(EXTRACTED RECORDS begins)

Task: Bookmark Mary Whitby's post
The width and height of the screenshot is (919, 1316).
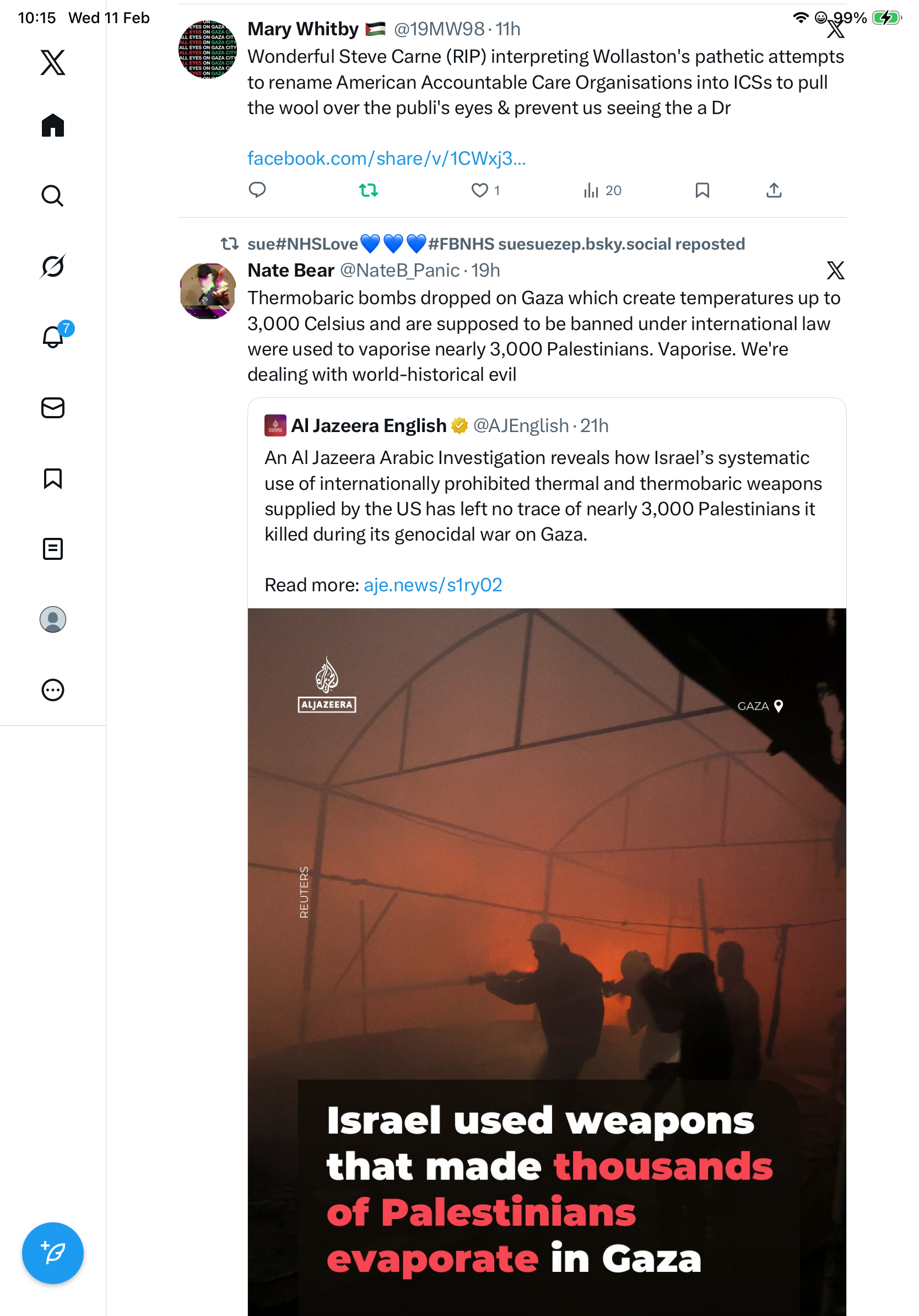Action: (x=702, y=190)

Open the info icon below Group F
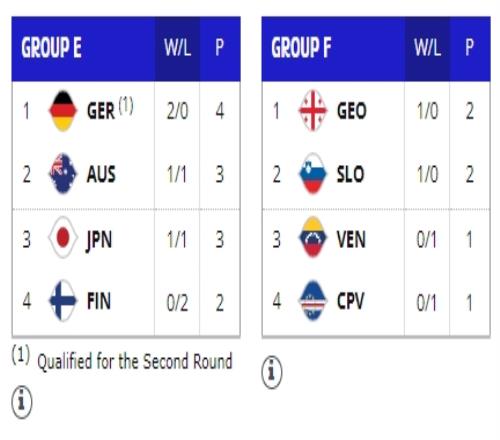pos(272,372)
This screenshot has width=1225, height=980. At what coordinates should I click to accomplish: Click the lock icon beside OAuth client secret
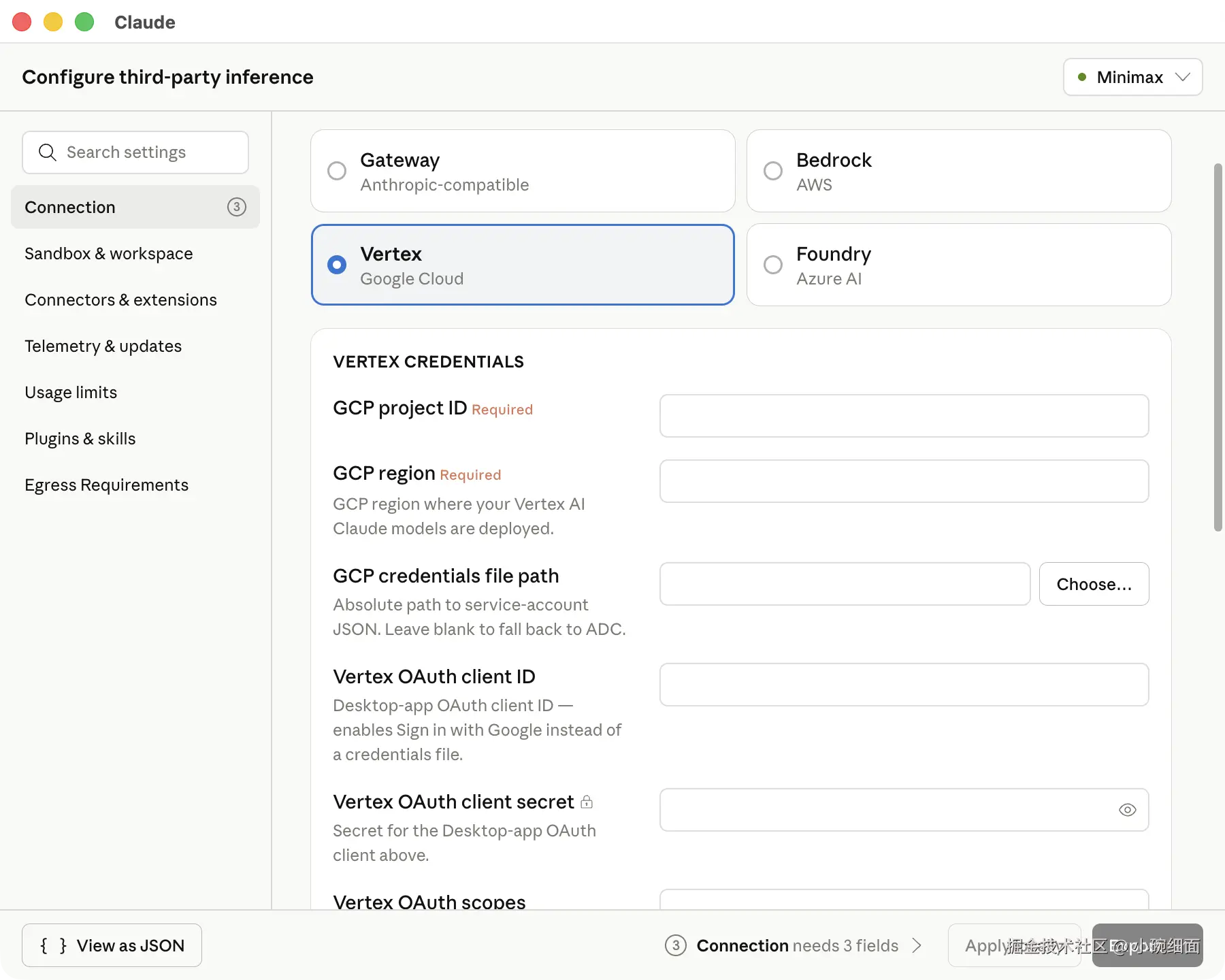click(587, 802)
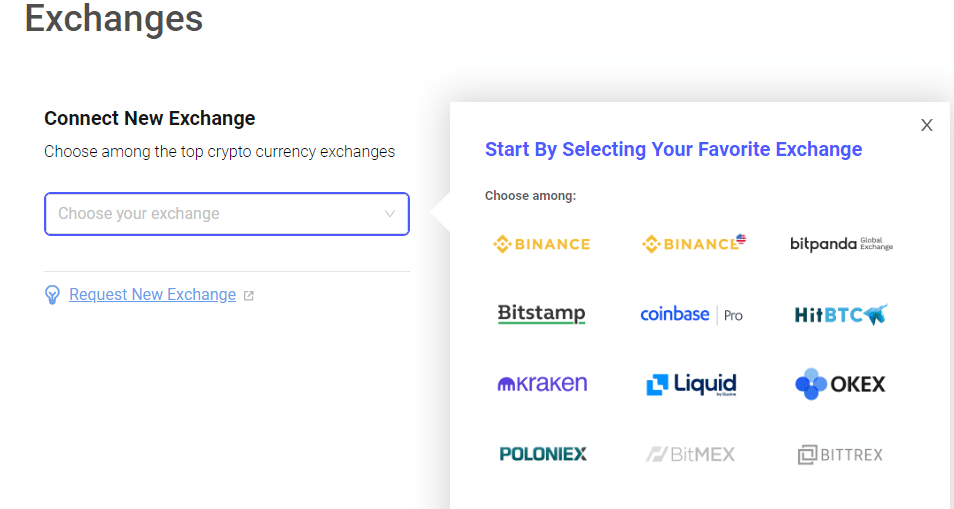The width and height of the screenshot is (954, 509).
Task: Choose the Coinbase Pro logo
Action: 691,314
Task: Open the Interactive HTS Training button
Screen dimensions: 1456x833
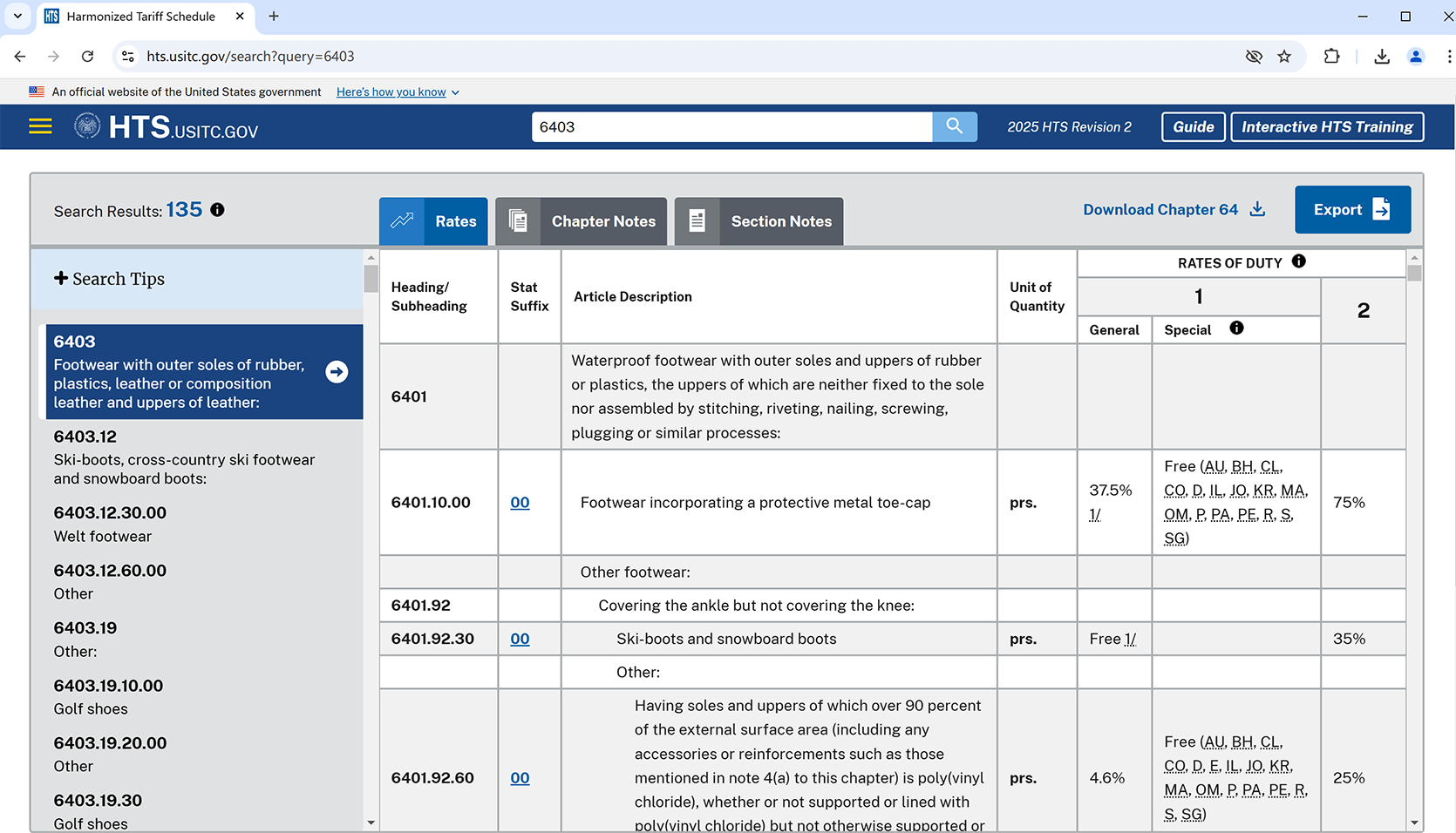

(EXTRACTED RECORDS ends)

TASK OBJECTIVE> For each record, return its text exactly and leave any picture out.

WRITTEN ANSWER>
Task: Bookmark Mary Whitby's post
The width and height of the screenshot is (919, 1316).
Action: (x=702, y=190)

Open the info icon below Group F
pos(272,372)
This screenshot has width=1225, height=980. At what coordinates should I click to accomplish: Click the lock icon beside OAuth client secret
click(587, 802)
The width and height of the screenshot is (954, 509).
Task: Choose the Coinbase Pro logo
Action: 691,314
Task: Open the Interactive HTS Training button
Screen dimensions: 1456x833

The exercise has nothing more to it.